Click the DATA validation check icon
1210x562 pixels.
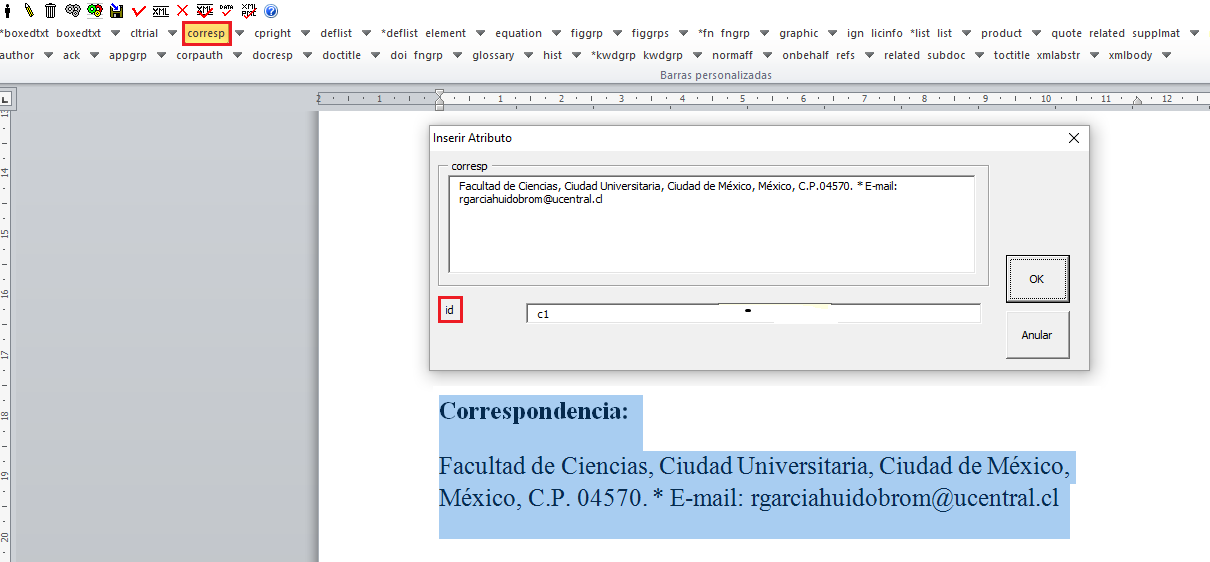226,10
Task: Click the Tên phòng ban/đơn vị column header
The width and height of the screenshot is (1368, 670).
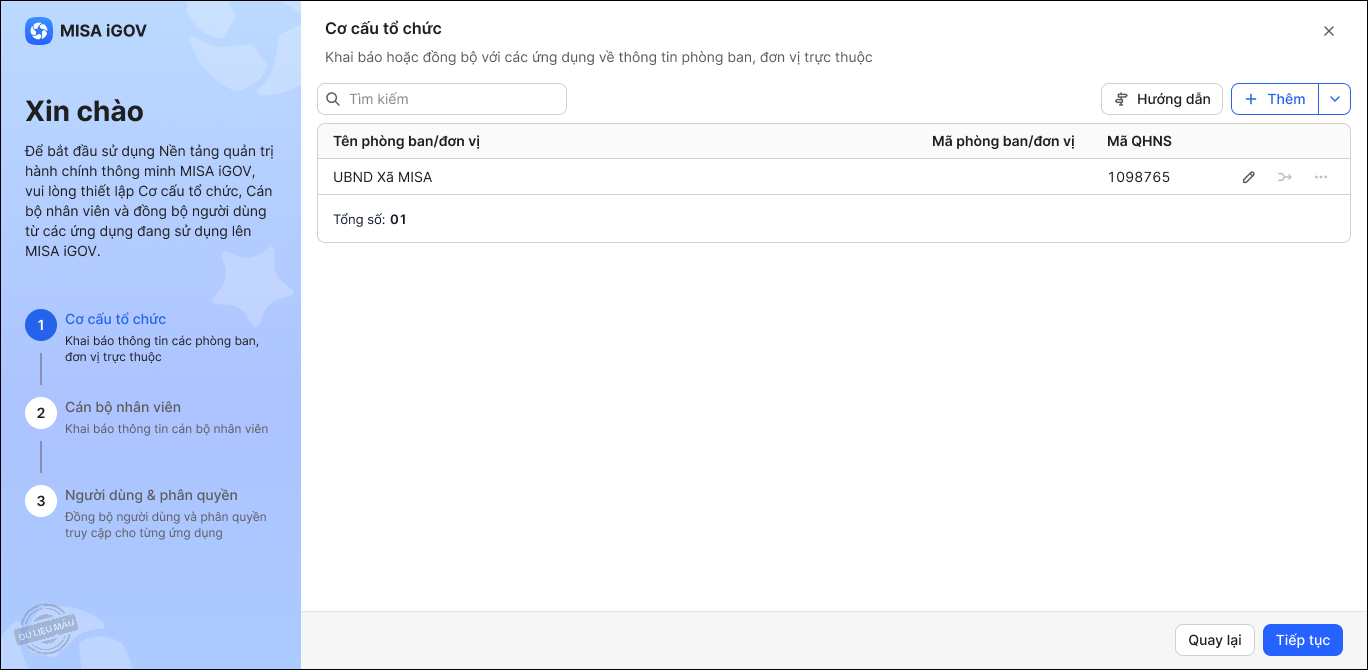Action: coord(406,141)
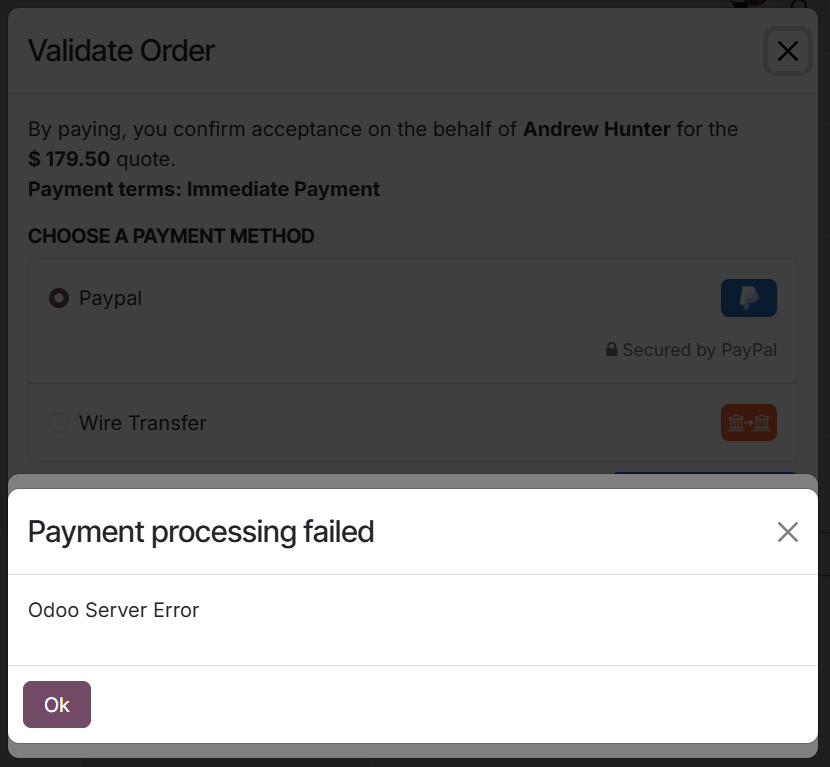The height and width of the screenshot is (767, 830).
Task: Click the Payment processing failed heading
Action: point(201,532)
────────
Each line from the one with "Task: Click the Tên" to the last line of the listing should be returned exactly, both ends included, and no picture with them.

Task: Click the Tên phòng ban/đơn vị column header
The width and height of the screenshot is (1368, 670).
Action: coord(406,141)
The height and width of the screenshot is (767, 830).
Task: Click the Payment processing failed heading
Action: point(201,532)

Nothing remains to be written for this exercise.